The debacle of the American Health Care Act in the House of Representatives means that improvements in health care will not likely come from within Congress in the foreseeable future. Our polarized and paralyzed politics almost certainly guarantee that.

Per capita health care spending in this country, according to informed reports, is 2.5 times the average of more than 20 other developed nations, and our “system” ranks below at least as many nations for the quality of outcome. Clearly, there is room, even urgency, for improvement. If a better system is to come, it most likely must originate from sources outside Congress.

But surely Congress could agree on the simple principle that all our people should have access to cheaper, affordable health care as good as any in the world. That principle argues for the study commission suggested here.

Perhaps Sens. Susan Collins and Angus King and Rep. Chellie Pingree could introduce legislation, hopefully with bipartisan support, to create an independent, nonpartisan commission, composed of objective experts in health care. Its purpose would be to study the health care systems of other nations that exceed ours in cost effectiveness and health benefits and results.

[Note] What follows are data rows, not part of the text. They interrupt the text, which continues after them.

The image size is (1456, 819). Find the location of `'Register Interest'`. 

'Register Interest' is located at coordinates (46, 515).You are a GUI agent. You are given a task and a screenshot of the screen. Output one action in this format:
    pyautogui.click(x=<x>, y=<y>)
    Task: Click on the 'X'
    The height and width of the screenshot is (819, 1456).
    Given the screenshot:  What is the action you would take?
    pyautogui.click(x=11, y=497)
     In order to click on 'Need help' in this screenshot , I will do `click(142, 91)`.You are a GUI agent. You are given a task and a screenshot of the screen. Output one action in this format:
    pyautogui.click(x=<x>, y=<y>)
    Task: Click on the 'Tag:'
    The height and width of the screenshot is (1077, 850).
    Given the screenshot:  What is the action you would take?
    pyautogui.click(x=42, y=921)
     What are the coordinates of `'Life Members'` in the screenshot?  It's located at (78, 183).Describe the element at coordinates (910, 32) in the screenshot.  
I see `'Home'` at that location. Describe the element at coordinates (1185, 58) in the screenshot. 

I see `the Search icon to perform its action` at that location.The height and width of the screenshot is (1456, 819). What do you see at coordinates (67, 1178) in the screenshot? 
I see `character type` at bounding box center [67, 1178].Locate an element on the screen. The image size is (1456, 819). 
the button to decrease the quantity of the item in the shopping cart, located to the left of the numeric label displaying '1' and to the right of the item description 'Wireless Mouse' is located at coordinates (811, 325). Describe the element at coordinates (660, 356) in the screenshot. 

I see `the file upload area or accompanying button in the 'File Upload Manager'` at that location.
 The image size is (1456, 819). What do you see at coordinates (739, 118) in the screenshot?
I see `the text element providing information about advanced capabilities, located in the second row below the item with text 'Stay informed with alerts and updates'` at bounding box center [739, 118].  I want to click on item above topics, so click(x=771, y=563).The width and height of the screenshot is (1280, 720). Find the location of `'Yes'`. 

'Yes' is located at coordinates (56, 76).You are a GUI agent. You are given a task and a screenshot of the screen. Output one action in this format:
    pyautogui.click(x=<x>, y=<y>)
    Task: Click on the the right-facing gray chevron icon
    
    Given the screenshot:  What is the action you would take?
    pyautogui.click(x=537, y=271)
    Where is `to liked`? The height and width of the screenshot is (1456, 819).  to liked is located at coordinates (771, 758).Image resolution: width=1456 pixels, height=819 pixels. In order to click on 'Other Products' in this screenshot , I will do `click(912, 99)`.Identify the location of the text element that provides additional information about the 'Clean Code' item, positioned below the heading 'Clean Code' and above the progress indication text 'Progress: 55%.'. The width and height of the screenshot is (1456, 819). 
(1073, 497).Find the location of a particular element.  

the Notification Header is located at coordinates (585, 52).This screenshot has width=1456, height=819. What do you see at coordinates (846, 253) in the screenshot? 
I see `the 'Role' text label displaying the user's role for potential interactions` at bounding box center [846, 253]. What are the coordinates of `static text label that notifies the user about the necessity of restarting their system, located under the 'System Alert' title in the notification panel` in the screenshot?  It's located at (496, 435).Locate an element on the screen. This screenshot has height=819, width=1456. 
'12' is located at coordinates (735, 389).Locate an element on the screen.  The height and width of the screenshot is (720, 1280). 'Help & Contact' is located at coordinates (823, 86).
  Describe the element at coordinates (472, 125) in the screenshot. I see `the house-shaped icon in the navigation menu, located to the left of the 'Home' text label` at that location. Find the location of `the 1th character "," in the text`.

The commission’s objective would be to identify those components of various health systems that are effective and contribute to the superiority of those systems over ours. The commission would, most likely, combine those elements from disparate systems – some private, some public, some a combination of the two – into recommended legislation for Congress to consider, free from divisive political ideologies that have contributed nothing to improvements of health care.